いま、お子様がおられないご夫婦からの遺言書のご相談を複数お受けしています。 私たちの事務所で遺言書の作成をお手伝いする場合、基本的には「公正証書」での作成を前提にご相談を進めています。
自分で書いた遺言書を法務局に保管する制度もできましたが、全文を自筆で記載しなければならないことや、定められたフォーマット・枠内に文字を収める必要があるなど、想像以上に手間がかかります。そのため、「すべての財産を妻に相続させる」といった極めてシンプルな内容でなければ、個人的にはあまりお勧めしていません。

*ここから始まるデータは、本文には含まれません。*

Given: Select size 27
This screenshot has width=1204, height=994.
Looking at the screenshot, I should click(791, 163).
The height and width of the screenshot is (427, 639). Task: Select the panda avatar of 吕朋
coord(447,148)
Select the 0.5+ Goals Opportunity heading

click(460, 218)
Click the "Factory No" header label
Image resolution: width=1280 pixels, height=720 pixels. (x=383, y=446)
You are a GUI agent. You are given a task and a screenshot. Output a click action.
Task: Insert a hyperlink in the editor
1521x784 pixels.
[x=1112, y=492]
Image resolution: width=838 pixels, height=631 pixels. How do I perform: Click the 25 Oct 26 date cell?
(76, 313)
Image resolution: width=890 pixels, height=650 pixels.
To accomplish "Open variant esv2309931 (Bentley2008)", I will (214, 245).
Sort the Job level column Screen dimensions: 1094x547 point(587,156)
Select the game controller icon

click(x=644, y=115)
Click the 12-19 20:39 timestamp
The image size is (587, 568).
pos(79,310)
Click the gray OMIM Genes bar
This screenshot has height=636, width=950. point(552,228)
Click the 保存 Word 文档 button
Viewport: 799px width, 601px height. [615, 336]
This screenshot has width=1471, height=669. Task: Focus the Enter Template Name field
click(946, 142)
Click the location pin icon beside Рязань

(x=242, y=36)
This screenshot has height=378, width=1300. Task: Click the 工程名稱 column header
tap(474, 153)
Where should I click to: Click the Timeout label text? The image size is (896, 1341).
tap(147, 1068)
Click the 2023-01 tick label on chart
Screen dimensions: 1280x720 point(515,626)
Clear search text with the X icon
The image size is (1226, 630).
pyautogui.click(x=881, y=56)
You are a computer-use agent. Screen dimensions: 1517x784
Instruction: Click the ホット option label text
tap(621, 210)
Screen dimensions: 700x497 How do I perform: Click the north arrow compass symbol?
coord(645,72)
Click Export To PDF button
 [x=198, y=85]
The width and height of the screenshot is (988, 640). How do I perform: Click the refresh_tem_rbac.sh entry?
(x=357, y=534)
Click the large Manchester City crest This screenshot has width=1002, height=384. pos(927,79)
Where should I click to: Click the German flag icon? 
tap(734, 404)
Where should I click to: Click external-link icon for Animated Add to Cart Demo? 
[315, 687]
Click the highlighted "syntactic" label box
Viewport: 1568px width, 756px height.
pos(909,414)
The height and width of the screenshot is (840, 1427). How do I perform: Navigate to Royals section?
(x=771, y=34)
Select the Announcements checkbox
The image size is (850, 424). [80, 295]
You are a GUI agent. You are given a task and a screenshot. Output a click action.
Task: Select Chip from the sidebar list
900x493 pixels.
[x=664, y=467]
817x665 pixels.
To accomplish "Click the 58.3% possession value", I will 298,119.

実は、私自身もすでに遺言書を作成しています。具体的な内容についてはここでは控えますが、お子様がおられないご夫婦であれば、ぜひ早い段階で遺言書を作成しておくことを強くお勧めします。
子どものいない相続が抱えるリスク
司法書士としての経験上、お子様がおらず「配偶者」と「ご親族(兄弟姉妹など)」が法定相続人となる相続では、遺言書がない場合、残された配偶者が手続きを進める上で大きなご負担を抱えるケースが少なくありません。あらかじめそのリスクを想定し、対策を講じておくことが大切だと思います。
「公証役場への訪問」することの深い意味
公正証書で遺言書を作成する場合、原則として公証役場へ出向く必要があります。(出頭主義などと言います) もちろん、遺言される方がご高齢やご病気、お身体の不自由さなどの理由で公証役場まで訪問できない場合には、公証人に「出張」してもらい、ご自宅や病院、老人ホーム等で作成してもらうことも可能です。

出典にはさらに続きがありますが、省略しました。